No wonder it is cheap. You do all the work apart from cooking of the food and putting the items on the plate. You are even required to clear you own table and place your debris in the appropriate place. People talk about quality of life, but for me with this kind of catering there is little of any life enhancing quality. It represented, I suppose, good value for money as something no doubt very similar was available in our Liverpool hotel, but for nearly three times the amount.

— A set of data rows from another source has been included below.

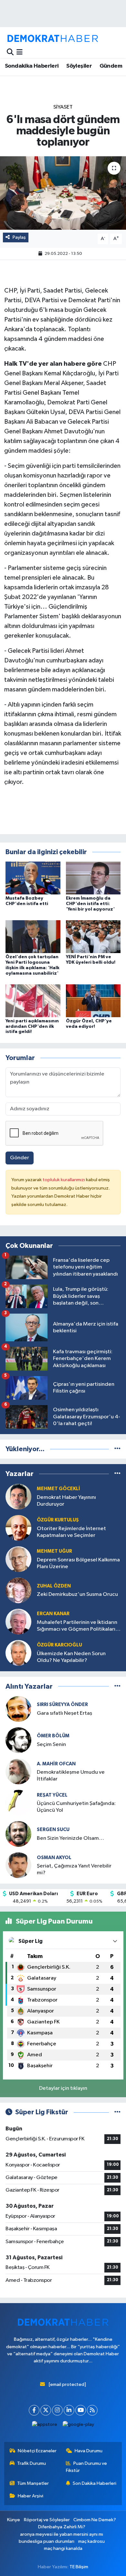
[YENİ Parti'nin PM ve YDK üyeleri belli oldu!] (93, 936)
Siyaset (63, 107)
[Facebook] (34, 2410)
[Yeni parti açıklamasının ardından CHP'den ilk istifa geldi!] (32, 1000)
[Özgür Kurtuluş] (18, 1527)
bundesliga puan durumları (46, 2541)
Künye (13, 2519)
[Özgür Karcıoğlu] (18, 1652)
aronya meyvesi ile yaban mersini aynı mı (61, 2534)
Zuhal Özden (54, 1586)
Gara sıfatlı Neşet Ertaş (64, 1713)
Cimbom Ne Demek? (94, 2519)
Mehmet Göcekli (58, 1488)
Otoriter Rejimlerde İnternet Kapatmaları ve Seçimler (71, 1532)
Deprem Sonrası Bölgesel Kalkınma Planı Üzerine (78, 1563)
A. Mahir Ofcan (56, 1763)
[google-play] (78, 2426)
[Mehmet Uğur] (18, 1559)
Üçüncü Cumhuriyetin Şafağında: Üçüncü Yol (76, 1807)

I do not wish to be too downbeat about it, because being in Port Sunlight the day before was a world away in many ways. We had arrived at lunchtime and decided to eat before wandering around Lord Leverhulme's grand soap opus. I sat as Trish queued, but at the moment of being served, a fire alarm sounded. No one moved. In fact there was a moment when all the people in the fairly busy restaurant stopped doing what they were doing before carrying on as before, confidently declaring that it was more than likely a false alarm. Eventually, we were asked to leave the restaurant and assemble on the car park by an assistant from the shop ajoining. We walked past many tables full of abandoned meals and cups of coffee and tea. Like listening to the William tell overture without thinking of the Lone Ranger, it was difficult to look at these tables without hearing the words Marie Celeste forming in the mind.
This event made up our minds to find elsewhere for refreshment. The Port Sunlight garden centre was clearly another debris style eatery which we left and went on the tea rooms close to the railway station. And it was here that we had a good old fashioned afternoon tea, ordered by talking to a waiter, who began by explaining apologetically that unfortunately that there was only one slice of Victoria sponge cake left. I looked towards it as it sat on its plate in the cake cabinet. As a slice, it was a very generous one. We were asked to select two kinds of sandwich to precede the cake and what kind of tea we would prefer. All ready, we were relaxed and anticipating a delight. There was no disappointment. Tea arrived in a pot pot, covered with a tea cosy. The presence of the tea strainer told us the tea was loose leaf - not the bagged version. The sandwiches and cakes turned up on a pot tiered cake stand, sandwiches on the lower plate with the cakes above. Butter, cream and jam were in a little open pot container. Sugar of course was in its own bowl, made of pot of course. The milk was fresh and jugged - this is not a contradiction.
The sandwiches were finger style, made of sliced bread with the crusts removed. In all we could share four varieties of freshly made sandwiches.
I know that this kind of service and preparation is still to be found in many places, but I suspect, until I research such places, at a price and certainly not in any abundance. But the quality this experience had added to the enjoyment of our visit to Port Sunlight has made me want to shun plastic packet, debris ridden self service forever.